Read Catacomb Page 6


  He clapped a hand over Jordan’s snoring mouth, listening to the grass swish under two pairs of shoes. The yellow circles of light on the tent wall grew as the people got closer. Dan strained to hear their voices, his heart hammering up into his throat.

  Get up. The watchers will find you.

  How could the Micah impersonator know?

  “We shouldn’t be here,” one voice was saying, a soft voice, almost sweet, maybe belonging to a young woman.

  “I have to see,” another voice responded. This one was low and decidedly masculine. “He might be my only shot.”

  Could they mean Dan? Or maybe Jordan? Dan felt his friend try to twist out of his grasp, but Dan couldn’t let the snoring sabotage his eavesdropping.

  “You can’t sneak up on folk like this. It ain’t right.”

  The masculine voice let out a sigh, and Dan watched the flashlight beams halt and then finally retreat. The voices grew softer, too, muddling with the hush of the grass as the strangers turned and left. “You’re right. There’s a better way.”
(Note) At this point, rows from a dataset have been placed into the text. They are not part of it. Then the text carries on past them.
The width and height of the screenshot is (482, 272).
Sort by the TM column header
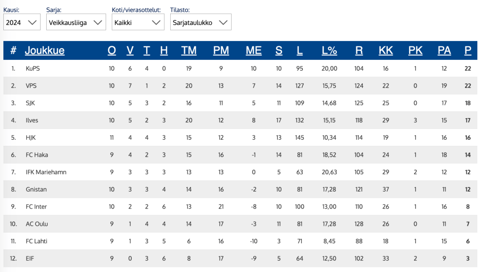189,50
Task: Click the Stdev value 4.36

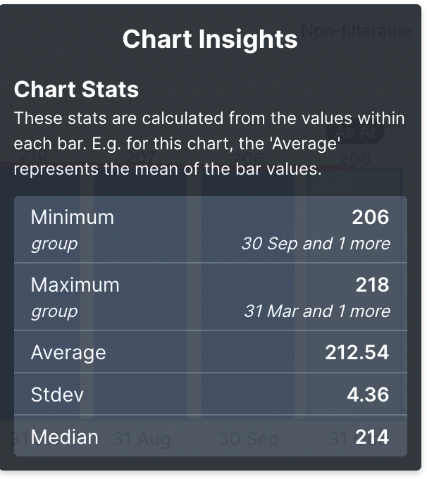Action: point(367,394)
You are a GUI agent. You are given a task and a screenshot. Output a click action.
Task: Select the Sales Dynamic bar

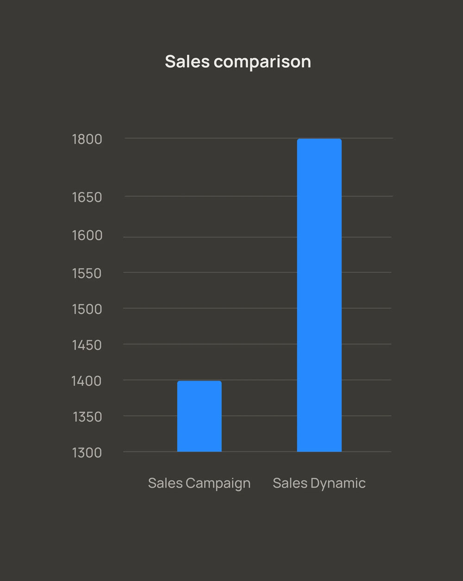point(319,295)
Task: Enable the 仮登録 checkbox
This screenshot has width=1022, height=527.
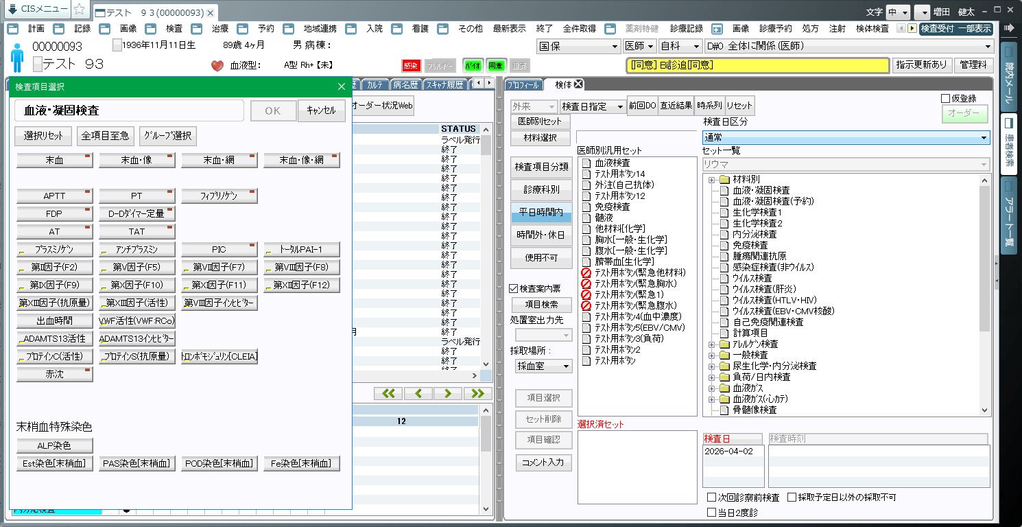Action: pos(946,99)
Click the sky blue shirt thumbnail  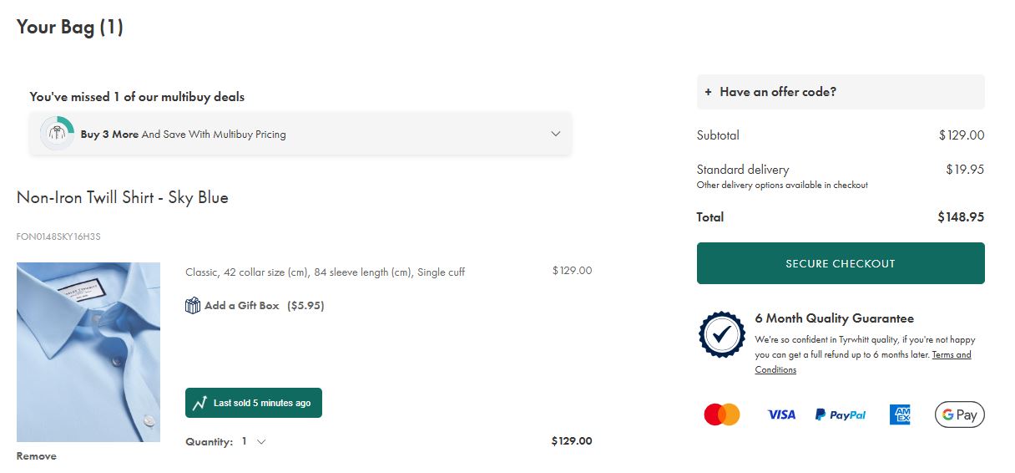click(88, 352)
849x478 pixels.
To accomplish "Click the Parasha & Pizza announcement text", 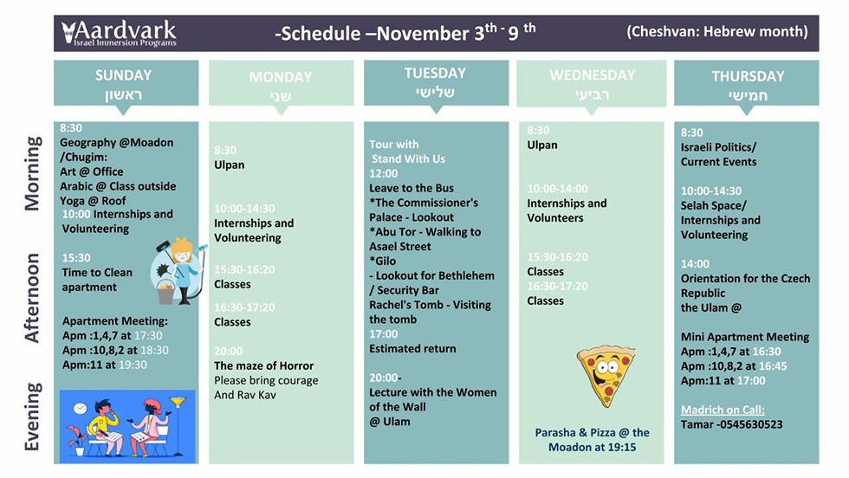I will (592, 440).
  So they weren’t going to be ambushed and killed in the night—that was a plus. But Dan wasn’t satisfied. He wanted to know who was following them. He carefully eased out of his sleeping bag and the tent, pocketing his phone to use as a light. He had to be quick, but also quiet. The last thing he wanted was to alert them to his presence.

  What if they were armed? What if they abducted him? Jordan and Abby would wake up and think he had abandoned them in the night.

  My parents were brave. I can be brave, too.

  He followed the flashlight beams as they bounced along the ground. The campsite was mostly empty, just a field at the edge of a dense wood, barrels for trash cans and streetlights marking the boundaries of the dirt parking lot. Dan followed, low to the ground, then dashed for the cover of one of the tall, wide trash bins.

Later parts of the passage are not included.